Exploratory Data Analysis

Logo

Data Science Institute
Vanderbilt University


Course Overview
Course Materials
Course Policies

View the Project on GitHub dsi-explore/eda-course-website

R Notes

These notes accompany the .Rmd lecture from week 11 day 1 on applying k-means clustering to political data.

These are a few notes to round out our lecture. The rest of the ‘practice’ examples can be completed on your own. The important thing here is that you (a) practice ‘reading’ code and learning from ‘working examples’ and (b) understand that this illustrates how you can de-clutter your graphic by manipulating the labels vector.

Practice

PRACTICE 1

The plot above is super bonkers! Can you improve those labels?

# HINT:

data = data.frame(
  cntries=paste0(letters,letters),
  x = rnorm(length(paste0(letters,letters))),
  y = rnorm(length(paste0(letters,letters))),
  stringsAsFactors=FALSE
)

keep = paste0(letters,letters)[sample(1:nrow(data), 10)]

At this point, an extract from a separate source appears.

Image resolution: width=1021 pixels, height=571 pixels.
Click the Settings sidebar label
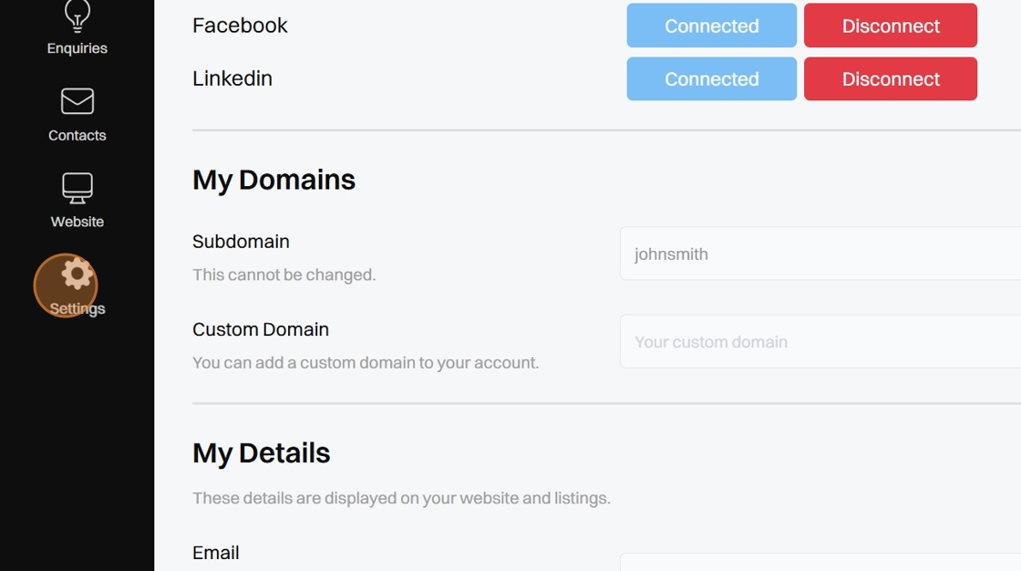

data$cntries[which(!data$cntries %in% keep)] = ""

ggplot(data,
       aes(x=x, y=y)) +
  geom_text(aes(label=cntries))

Note: the above code first creates a simple data.frame, purely to provide a working example. You are familiar with the rnorm functions, and it is fairly easy to interpret the paste0 function by looking it up. Run this code, and examine the data.

Next, we create a new vector called keep. The key here is that we are grabbing a few random letters to keep as labels. This is for ILLUSTRATION, and in your actual k-means analysis, you’d want to justify the labels you choose to show on your plot.

Finally, we are able to subset the original vector in our data that contains information for labeling, in this case cntries. This is the heart of the working example, the goal was to show you how you can keep some labels, while setting the others to ‘blank.’

# practice
polData74_labels<-polData74
vec = c("Mexico", "Sweden", "Ecuador", "Burkina Faso", "Iran", "Syria", "Pakistan", "United States")
polData74_labels$X<-as.character(polData74_labels$X)
polData74_labels$X[which(!polData74_labels$X %in% vec)] = ""
polData74_labels$X

ggplot(polData74_labels, aes(x=TYPE3, y=XROPEN, label = X, color = clusters3)) +
    geom_jitter() +
    geom_text_repel(hjust = 0, nudge_y = -.6, segment.alpha=.2, show.legend=FALSE, size=3,
                    segment.size =.3) +
    labs(x="Internal Conflict", y="Closed v. Open Leadership Change") +
    theme_bw()

The code above could use further tweaking for an even more compelling graphic, but it demonstrates how you can minimize the amount of noise in your plot by choosing only a few labels to print.